À M. ANSELME PÉTÉTIN, À PARIS


Nohant, 30 mai 1842.


Cher Gengiskhan,

Si vous êtes fâché contre moi, vous avez tort, je le pense. Je ne suis pas curieuse, ni désœuvrée, ni taquine, quoi que vous en disiez. C’est vous qui êtes taquin : si vous voulez avoir bonne mémoire, vous vous rappellerez que c’est toujours vous qui m’avez attaquée, tantôt sur ma dureté de cœur à propos de bottes, tantôt sur mon égoïsme à propos de rien. Je ne me suis jamais défendue.

Il m’est absolument indifférent d’être jugée froide. À l’âge que j’ai, ce n’est pas d’un mauvais goût, et mon amour-propre, sur ces choses-là, est peut-être plus accommodant que le vôtre ; car vous m’avez dit souvent des choses assez brutales à brûle-pourpoint et je ne m’en suis jamais fâchée. Je vous voyais les nerfs irrités et j’aimais mieux vous juger malade que mauvais chien.

Peut-être aviez-vous des intentions hostiles en jetant toutes ces pierres dans mon jardin. Je ne le croyais pas et je vous répondais sans humeur ; je le pense un peu à présent, en voyant que vous avez été blessé de réponses fort peu féroces selon moi, et qui convenaient plus à vos déclamations contre la Providence et la race humaine que de longues, âpres et inutiles discussions : vous vouliez peut-être les soulever entre nous ; car vous attaquiez sans cesse les points les plus sensibles et les plus sacrés de nos croyances, sans charité aucune, et, peut-être pourrais-je dire, sans le moindre égard pour moi.

Je faillis une ou deux fois m’y laisser prendre. Mais je me suis arrêtée, en voyant que vous n’étiez pas l’homme de vos théories et que votre cœur donnait un continuel démenti à vos blasphèmes. De la part d’un méchant, elles ne m’eussent pas laissée aussi calme ; ou bien c’eût été le calme du mépris. Mais je me suis souvenue du noble et malheureux Alceste, et je vous ai simplement dit que vous étiez malade, en d’autres termes, misanthrope.

C’est donc bien offensant ? je ne le savais pas.

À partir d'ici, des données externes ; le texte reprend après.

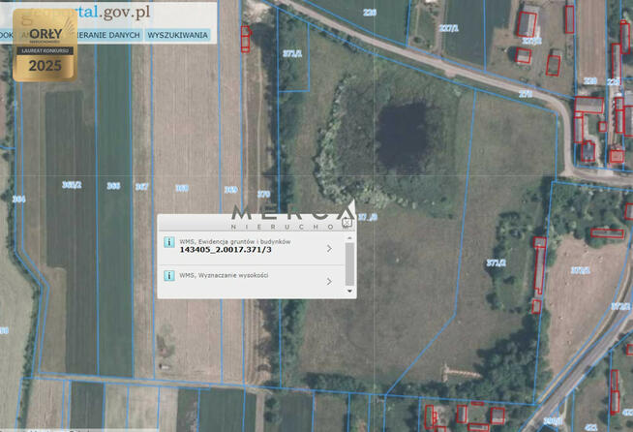
Task: Click the geoportal.gov.pl logo
Action: 97,14
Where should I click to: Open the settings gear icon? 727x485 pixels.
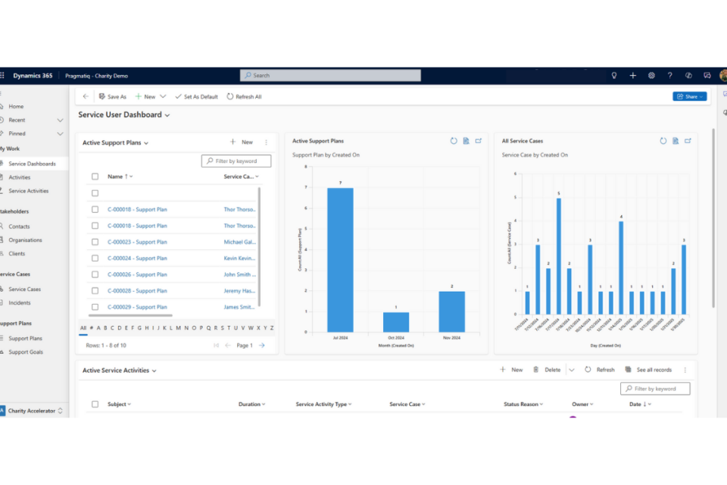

Je me croyais autorisée à faire cette réflexion par l’espèce de dédain avec lequel vous débitiez vos hérésies à deux doigts de mon nez. J’ai eu la bêtise de croire que c’était de l’abandon de votre part ; mais ce n’était pas chez vous affaire de confiance et vous ne m’autorisiez pas, dites-vous, à vous plaindre. Eh bien ! mon vieux, je m’en abstiendrai devant vous, et, quand madame Marliani viendra me parler de vous, je la prierai de ne pas vous redire mon opinion sur votre maladie. Je ne sais pourquoi elle l’a fait, je ne l’y avais pas autorisée.

Je ne me souviens pas de ce que je lui ai écrit ; ce n’était pas une réponse à votre attaque, comme vous le pensez. Je ne croyais pas que vous l’eussiez chargée de me faire le reproche que j’ai repoussé. Quoi qu’elle vous ait répété de ma lettre, je ne crains pas qu’elle vous offense, à moins que vous ne soyez fou ; car je suis sûre de n’avoir jamais eu ni un mauvais sentiment, ni une mauvaise pensée à votre égard.

Maintenant, si vous continuez à m’en vouloir, tant pis pour vous ! vous manquerez à la raison et à la justice. Vous me donnez une leçon un peu rêche. Elle ne me pique point, parce que je ne la mérite pas. Vous me croyez dure parce que je ne suis pas coquette. Je ne répondrai pas, parce que c’est toujours une sotte chose de se laisser aller à parler de soi. Ceux qui ont besoin de cela pour nous connaître ne nous aiment point, et ceux qui nous aiment nous devinent. Je ne vous reproche pas l’espèce d’antipathie qui, malgré plusieurs choses aimables, perce dans votre lettre. Vous faites profession de haïr Dieu d’abord et ensuite tous les hommes ; je serais bien vaine de vouloir être exceptée, et vous ne vous trompez guère en disant que je ne vaux pas mieux que le premier venu.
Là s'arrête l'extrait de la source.